2. La Democrazia è una prassi che deve valere sempre, anche nei confronti di chi non ci piace, perché nessuno deve toccare nemmeno Caino, figuriamoci Conte. Anche il Parlamento che fa il Parlamento, ossia fra le cose da e toglie la fiducia ai governi deve poterlo fare. Gli appelli di alcuni sinceri democratici, fra cui svetta una lettera aperta a Draghi a firma Italia Viva tipo Troisi-Benigni a Savonarola (“con la nostra testa sotto i tuoi piedi, e ti puoi anche muovere”) in cui lo si invita a fare il governo da solo purché resti sono un brutta pagina di democrazia. È tutto cinema? Sono un brutto film.
3. La Democrazia italiana non funziona più, o meglio funziona ancora peggio di quella di tutto l’Occidente, che non è in forma. L’Avvocato Conte può essere un aspetto di questa malattia, ma prima di lui lo è la base parlamentare del tutto depoliticizzata del Governo Draghi (benché lui sia il Migliore, non c’è dubbio), e il sistematico fallimento di eleggere un Presidente della Repubblica nuovo nel tempo costituzionalmente dato. È cieco sostenere che una cosa sia grave e le altre no, fanno tutte parte della malattia.
4. Mario Draghi ha chiarito in questa crisi la sua natura: è Mr. Wolf, non De Gasperi. È un professionista, il migliore su piazza, che presta la sua opera (competenze, conoscenze, prestigio) a servizio del Paese, nelle condizioni che dice lui, come ogni professionista. Un politico, di fronte alla perdita di un pezzo di maggioranza che non inficia i numeri, avrebbe fatto spallucce e continuato, oppure si sarebbe messo a cercarli, questi numeri, come Cossiga con i suoi “straccioni di Valmy”. Lui ha, giustamente, un’immagine professionale da difendere e di fronte a un pezzo che viene meno, che cambia la natura del Governo da imperiale a molto largo, si tira indietro. È il dark side dell’agenda Draghi. Bene così.
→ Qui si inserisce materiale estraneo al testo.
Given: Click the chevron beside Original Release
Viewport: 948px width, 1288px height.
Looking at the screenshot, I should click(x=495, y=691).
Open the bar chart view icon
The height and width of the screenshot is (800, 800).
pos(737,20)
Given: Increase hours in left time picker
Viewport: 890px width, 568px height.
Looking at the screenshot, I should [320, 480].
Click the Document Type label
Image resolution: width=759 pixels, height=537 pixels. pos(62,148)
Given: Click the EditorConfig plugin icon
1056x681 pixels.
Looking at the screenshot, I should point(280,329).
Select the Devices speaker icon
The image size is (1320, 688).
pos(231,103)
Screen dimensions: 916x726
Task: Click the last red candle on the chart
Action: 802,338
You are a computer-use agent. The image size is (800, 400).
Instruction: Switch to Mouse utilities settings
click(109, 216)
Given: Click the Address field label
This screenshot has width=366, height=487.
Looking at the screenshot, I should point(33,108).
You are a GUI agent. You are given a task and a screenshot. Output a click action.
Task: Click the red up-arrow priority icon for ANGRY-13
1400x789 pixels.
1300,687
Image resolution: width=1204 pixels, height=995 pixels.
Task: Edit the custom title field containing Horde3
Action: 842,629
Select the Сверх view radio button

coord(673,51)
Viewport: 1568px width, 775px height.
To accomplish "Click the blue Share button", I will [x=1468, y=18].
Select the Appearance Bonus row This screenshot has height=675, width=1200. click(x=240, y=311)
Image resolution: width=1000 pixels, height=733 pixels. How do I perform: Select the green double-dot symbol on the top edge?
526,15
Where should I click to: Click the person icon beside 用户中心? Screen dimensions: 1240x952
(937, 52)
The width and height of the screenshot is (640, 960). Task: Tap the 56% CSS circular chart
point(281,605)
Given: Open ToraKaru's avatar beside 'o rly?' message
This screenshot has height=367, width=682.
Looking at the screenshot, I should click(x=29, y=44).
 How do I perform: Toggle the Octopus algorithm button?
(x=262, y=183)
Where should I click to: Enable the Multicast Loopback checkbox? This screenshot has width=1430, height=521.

5. Il Paese entra in costante fibrillazione perché è strozzato da debiti e vincoli esterni, che non permettono di fare niente se non andare avanti in modalità accettabile per i creditori. Anche chi ne capisce e ne accetta le logiche deve dirlo e dirselo con sincerità: la politica è ridotta male anche perché lo spazio per la politica è nuovamente al lumicino e le cambiali da onorare nei modi e nei tempi sono troppe e azzerano ogni possibilità di scelta. Come reazione, i partiti (tranne il PD e pochi altri “di sistema”) sono totalmente deresponsabilizzati: sanno che se andranno al governo dureranno pochissimo per il vincolo esterno e che il sistema trova il suo equilibrio solo in governi europeisti e liberaldemocratici, anche laddove non rappresentano la maggioranza degli elettori. Così facendo però, se da un lato si continuano a onorare i debiti, dall’altro si svuota la sovranità, e al postutto la fiducia nella democrazia, come si evince dalla sempre più massiccia astensione.
Problemoni, che rimarranno tali indipendentemente dal risultato di mercoledì, e sui quali toccherà lavorare, altrimenti di mercoledì prossimi ne avremo un sacco d’altri.